Oggi, festa di Sant’Agata, le celebrazioni liturgiche all’interno della Cattedrale si svolgono con limitata partecipazione dei fedeli, e altri eventi possono essere seguiti da remoto sui canali “Facebook” e “Youtube” dell’Arcidiocesi, ma non è per niente la stessa cosa!
Agata, poi, ha abituato i catanesi a vederla partecipe della loro vita, in quelle dinamiche tra l’umano e il divino, dove Dio è al centro di tutto. Come quella volta che – apertasi una bocca eruttiva a Nicolosi, alle pendici dell’Etna – il beato cardinale Dusmet portò in processione, nel maggio del 1886, il velo di Sant’Agata (di cui parleremo dopo), e tutti i presenti videro il magma lavico, che procedeva “in discesa” verso Catania, arrestarsi immediatamente!
Agata nasce nei primi decenni del III secolo a Catania da nobile famiglia di fede cristiana.

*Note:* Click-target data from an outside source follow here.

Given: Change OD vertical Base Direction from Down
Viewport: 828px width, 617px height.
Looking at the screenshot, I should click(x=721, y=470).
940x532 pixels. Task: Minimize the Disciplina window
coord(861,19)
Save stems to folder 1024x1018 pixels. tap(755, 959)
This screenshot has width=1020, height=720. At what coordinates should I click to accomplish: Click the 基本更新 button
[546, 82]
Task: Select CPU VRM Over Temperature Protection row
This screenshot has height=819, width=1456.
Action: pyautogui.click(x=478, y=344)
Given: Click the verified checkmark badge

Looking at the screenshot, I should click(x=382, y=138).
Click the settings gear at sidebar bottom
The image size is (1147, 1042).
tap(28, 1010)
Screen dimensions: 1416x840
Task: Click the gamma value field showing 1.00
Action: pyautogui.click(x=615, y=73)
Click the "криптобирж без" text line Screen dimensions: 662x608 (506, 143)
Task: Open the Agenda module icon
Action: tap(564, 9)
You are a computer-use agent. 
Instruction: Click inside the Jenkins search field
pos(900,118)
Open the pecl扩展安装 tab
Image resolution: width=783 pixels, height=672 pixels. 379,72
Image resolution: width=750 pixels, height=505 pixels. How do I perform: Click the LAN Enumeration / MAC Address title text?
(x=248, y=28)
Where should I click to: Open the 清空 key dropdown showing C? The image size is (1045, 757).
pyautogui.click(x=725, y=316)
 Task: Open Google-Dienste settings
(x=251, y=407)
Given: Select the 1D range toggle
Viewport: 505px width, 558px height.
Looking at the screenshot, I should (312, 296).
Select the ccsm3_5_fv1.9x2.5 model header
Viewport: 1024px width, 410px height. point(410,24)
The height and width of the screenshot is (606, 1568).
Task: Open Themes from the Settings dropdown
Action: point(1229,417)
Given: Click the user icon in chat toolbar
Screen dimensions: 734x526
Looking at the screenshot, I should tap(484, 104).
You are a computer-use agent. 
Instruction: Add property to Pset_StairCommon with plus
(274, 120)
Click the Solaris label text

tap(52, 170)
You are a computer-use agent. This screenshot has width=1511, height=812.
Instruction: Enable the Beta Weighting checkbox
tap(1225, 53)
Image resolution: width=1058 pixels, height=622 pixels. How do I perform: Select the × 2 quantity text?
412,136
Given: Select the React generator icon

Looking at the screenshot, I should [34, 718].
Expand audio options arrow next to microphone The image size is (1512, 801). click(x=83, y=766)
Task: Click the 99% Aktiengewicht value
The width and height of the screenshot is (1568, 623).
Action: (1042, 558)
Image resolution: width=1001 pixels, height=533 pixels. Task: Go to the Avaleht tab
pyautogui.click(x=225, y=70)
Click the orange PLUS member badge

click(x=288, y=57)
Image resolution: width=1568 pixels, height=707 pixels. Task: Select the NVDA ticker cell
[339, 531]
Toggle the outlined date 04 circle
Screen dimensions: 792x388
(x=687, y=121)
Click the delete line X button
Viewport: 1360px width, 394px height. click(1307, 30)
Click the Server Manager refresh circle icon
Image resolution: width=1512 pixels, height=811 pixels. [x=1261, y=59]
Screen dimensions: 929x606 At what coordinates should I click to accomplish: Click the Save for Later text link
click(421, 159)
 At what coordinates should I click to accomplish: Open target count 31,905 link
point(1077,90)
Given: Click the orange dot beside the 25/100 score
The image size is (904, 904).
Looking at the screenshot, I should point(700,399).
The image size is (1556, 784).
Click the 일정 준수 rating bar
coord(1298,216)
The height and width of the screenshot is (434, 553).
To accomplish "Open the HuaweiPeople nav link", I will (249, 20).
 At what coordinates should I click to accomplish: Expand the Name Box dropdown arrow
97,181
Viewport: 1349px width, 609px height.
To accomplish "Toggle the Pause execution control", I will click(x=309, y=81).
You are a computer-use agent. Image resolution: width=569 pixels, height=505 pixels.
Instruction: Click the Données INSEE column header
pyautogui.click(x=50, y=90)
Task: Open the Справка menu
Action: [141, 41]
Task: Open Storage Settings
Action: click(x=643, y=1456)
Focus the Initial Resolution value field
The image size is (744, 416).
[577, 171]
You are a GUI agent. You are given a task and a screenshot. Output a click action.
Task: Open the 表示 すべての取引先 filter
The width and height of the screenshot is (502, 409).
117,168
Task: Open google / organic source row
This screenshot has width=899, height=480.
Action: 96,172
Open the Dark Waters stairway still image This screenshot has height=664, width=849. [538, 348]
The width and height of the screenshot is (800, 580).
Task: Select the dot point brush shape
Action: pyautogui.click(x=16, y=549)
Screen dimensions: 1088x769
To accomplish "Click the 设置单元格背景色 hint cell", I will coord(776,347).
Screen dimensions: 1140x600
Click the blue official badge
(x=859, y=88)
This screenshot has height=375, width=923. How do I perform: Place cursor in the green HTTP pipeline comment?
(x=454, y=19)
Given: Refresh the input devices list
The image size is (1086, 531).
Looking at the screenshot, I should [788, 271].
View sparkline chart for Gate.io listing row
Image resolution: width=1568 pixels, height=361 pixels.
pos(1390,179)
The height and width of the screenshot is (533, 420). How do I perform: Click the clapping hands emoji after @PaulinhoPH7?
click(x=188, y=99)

Giovanissima, chiese e ottenne dal vescovo di Catania di consacrarsi a Dio. Invaghitosi della giovane Agata, il proconsole di Catania Quinziano fece di tutto per conquistarla, ma senza esito positivo. Questi insuccessi portarono Quinziano ad imbastire un processo contro Agata, alla quale non vennero risparmiate umiliazioni e torture, fino al punto di strapparle con delle grosse tenaglie i seni (guariti in seguito ad una visione dell’Apostolo Pietro). Agata venne poi spinta in una fornace ardente, ma chi prese parte all’esecuzione si accorse che il velo portato da Agata non si bruciava (diventando una delle reliquie più preziose conservate a Catania). Un grosso terremoto interruppe l’esecuzione e la folla dei catanesi si ribellò al terribile supplizio; il Proconsole allora fece togliere Agata dalla brace riconducendola, in fin di vita, in cella, dove – poche ore dopo – morirà nel 251.